- [Exercise aim] Could you return, word for word, the lines starting at the one containing "The width and" and ending at the one containing "Action: pyautogui.click(x=204, y=137)", with both of those included? Leave the pictures out of your answer.

Interface element lines:
▶
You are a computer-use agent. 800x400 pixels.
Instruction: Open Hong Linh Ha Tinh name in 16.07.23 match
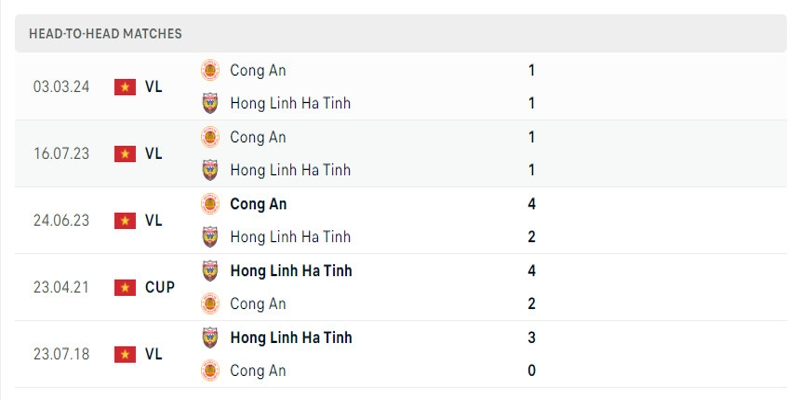pyautogui.click(x=290, y=170)
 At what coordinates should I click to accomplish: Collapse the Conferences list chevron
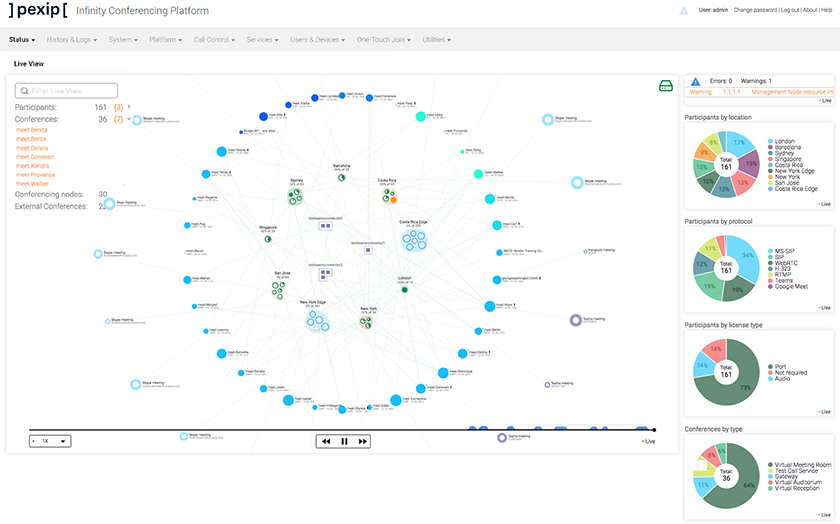[129, 119]
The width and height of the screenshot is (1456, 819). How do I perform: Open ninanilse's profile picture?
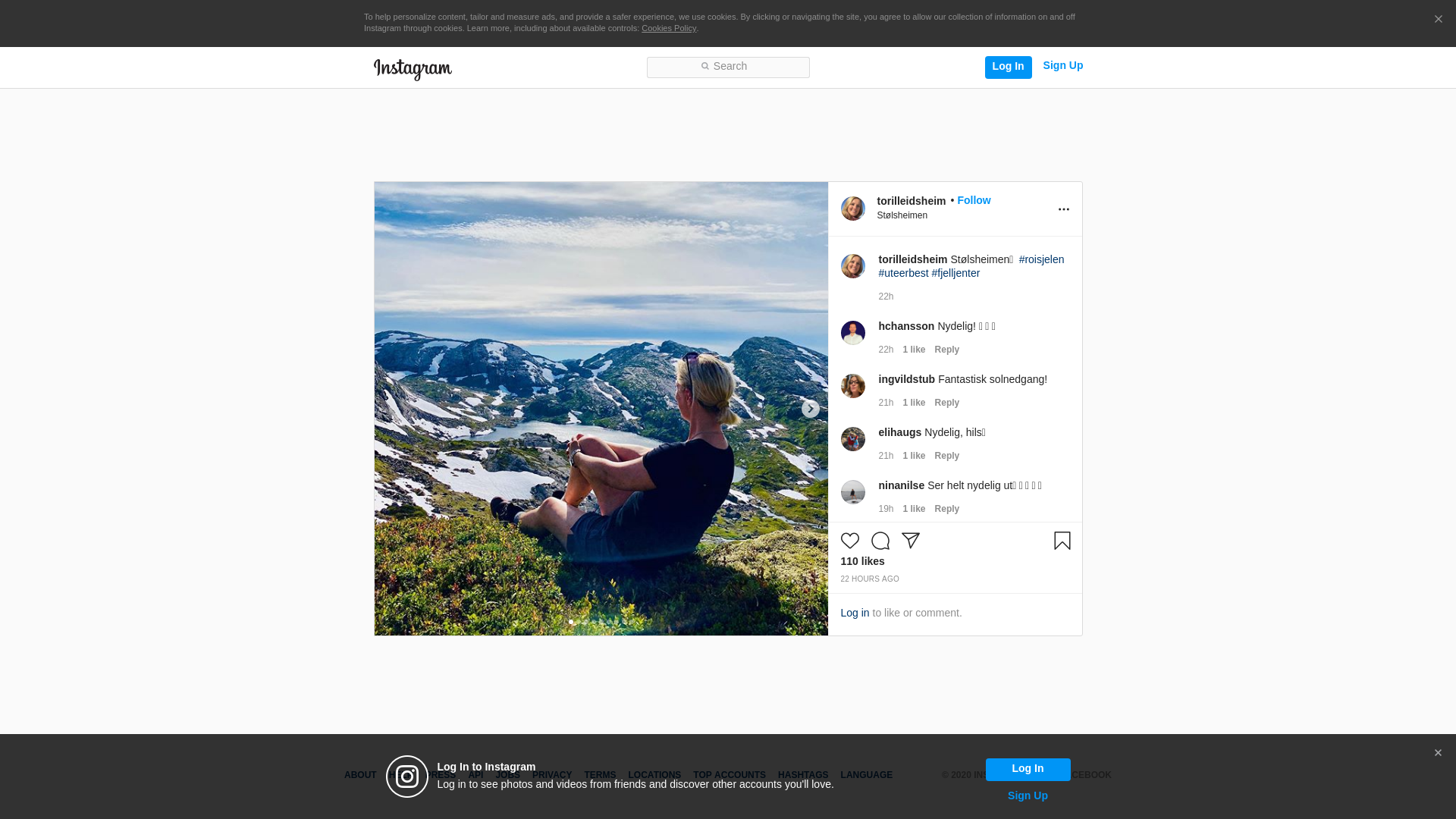(x=852, y=492)
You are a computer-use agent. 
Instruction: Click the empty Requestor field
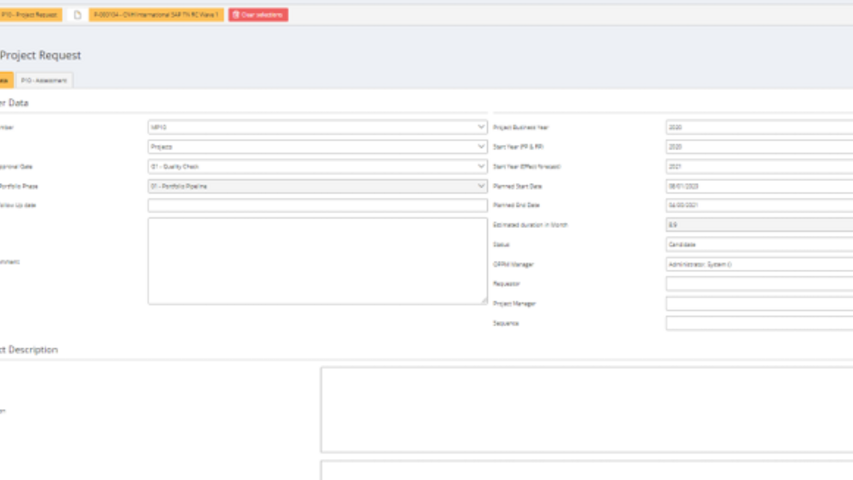click(759, 284)
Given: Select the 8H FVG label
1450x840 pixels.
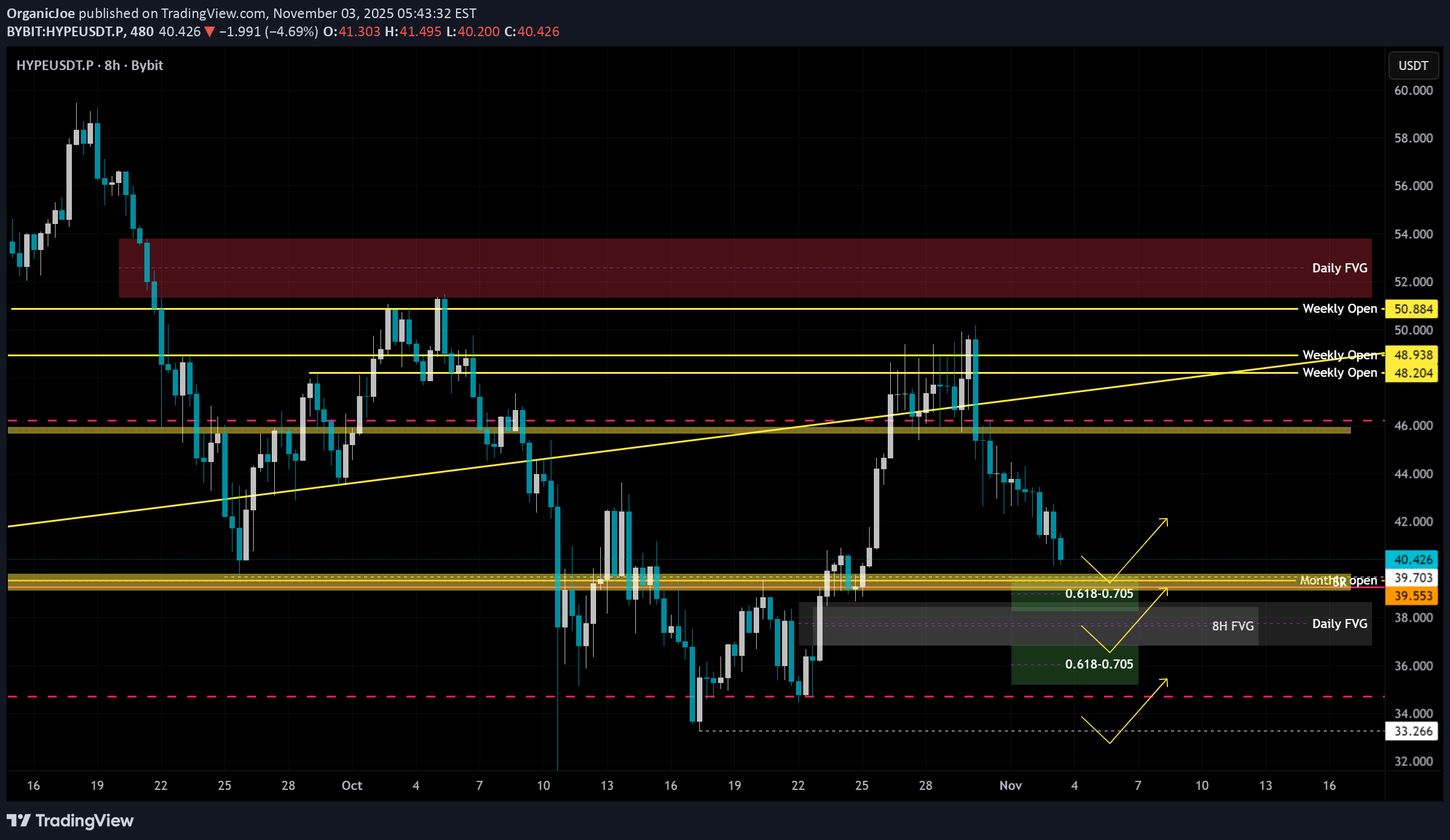Looking at the screenshot, I should pos(1233,626).
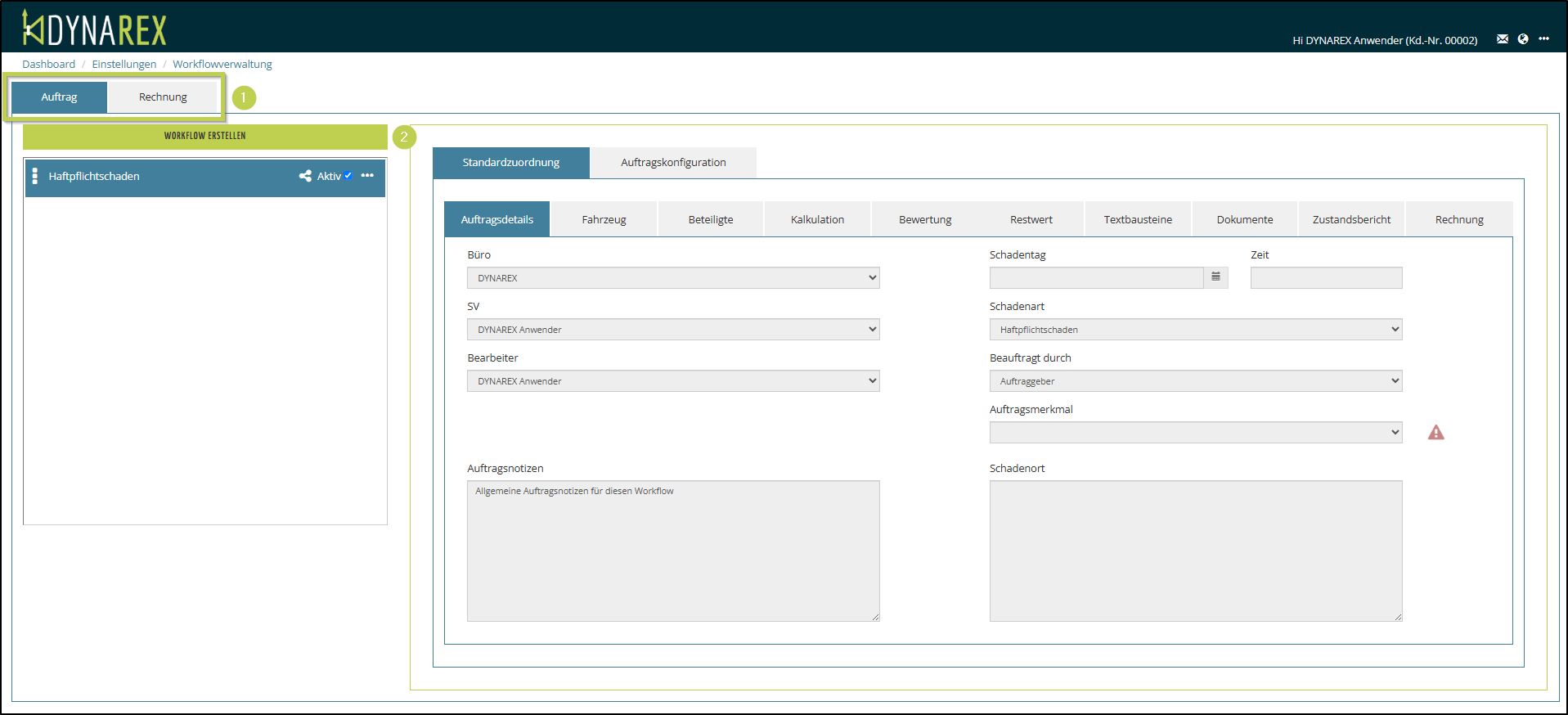
Task: Click the Workflow erstellen button
Action: pyautogui.click(x=204, y=137)
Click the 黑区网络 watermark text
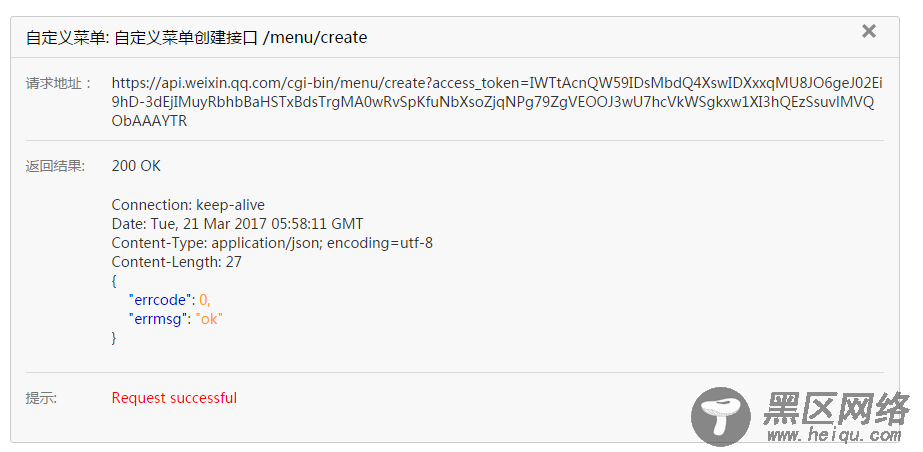The height and width of the screenshot is (452, 923). pyautogui.click(x=837, y=407)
◀
- [Solved problem]
The width and height of the screenshot is (1456, 819). How do I perform: Open ninanilse's profile picture?
(x=852, y=492)
You are a computer-use agent. 
Instruction: Click the empty Requestor field
click(759, 284)
Given: Select the 8H FVG label
1450x840 pixels.
Looking at the screenshot, I should pos(1233,626).
Task: Click the Workflow erstellen button
Action: pyautogui.click(x=204, y=137)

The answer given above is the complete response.